Over the past 25 years, many laboratory based bioreactors have been used to study the cellular response to hemodynamic forces. The vast majority of these studies have focused on the effect of a single isolated hemodynamic force, generally consisting of a wall shear stress (WSS) or a tensile hoop strain (THS). However, investigating the cellular response to a single isolated force does not accurately represent the true in vivo situation, where a number of forces are acting simultaneously.
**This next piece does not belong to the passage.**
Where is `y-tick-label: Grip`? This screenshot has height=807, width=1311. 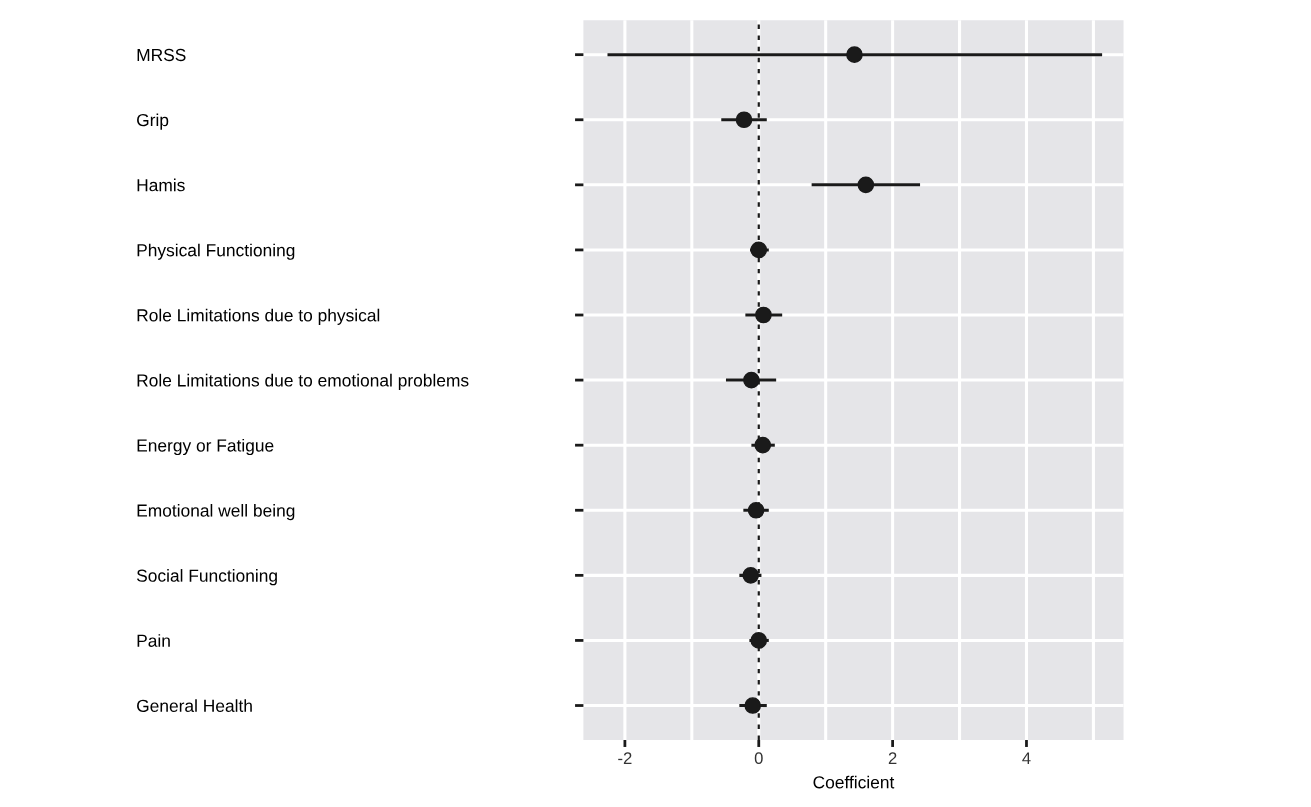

This study used a novel bioreactor to investigate the cellular response of human umbilical vein endothelial cells (HUVECs) exposed to a combination of steady WSS and a range of cyclic THS. HUVECs exposed to a range of cyclic THS (0-12%), over a 12 h testing period, expressed an upregulation of both ICAM-1 and VCAM-1. HUVECs exposed to a steady WSS (0 dynes/cm2 and 25 dynes/cm2), over a 12 h testing period, also exhibited an ICAM-1 upregulation but a VCAM-1 downregulation, where the greatest level of WSS stimulus resulted in the largest upregulation and downregulation of ICAM-1 and VCAM-1, respectively. A number of HUVEC samples were exposed to a high steady WSS (25 dynes/cm2) combined with a range of cyclic THS (0-4%, 0-8%, and 0-12%) for a 12 h testing period. The initial ICAM-1 upregulation, due to the WSS alone, was downregulated with the addition of a cyclic THS. It was observed that the largest THS (0-12%) had the greatest reducing effect on the ICAM-1 upregulation. Similarly, the initial VCAM-1 downregulation, due to the high steady WSS alone, was further downregulated with the addition of a cyclic THS. A similar outcome was observed when HUVEC samples were exposed to a low steady WSS combined with a range of cyclic THS. However, the addition of a THS to the low WSS did not result in an expected ICAM-1 downregulation. In fact, it resulted in a trend of unexpected ICAM-1 upregulation. The unexpected cellular response to the combination of a steady WSS and a cyclic THS demonstrates that such a response could not be determined by simply superimposing the cellular responses exhibited by ECs exposed to a steady WSS and a cyclic THS that were applied in isolation.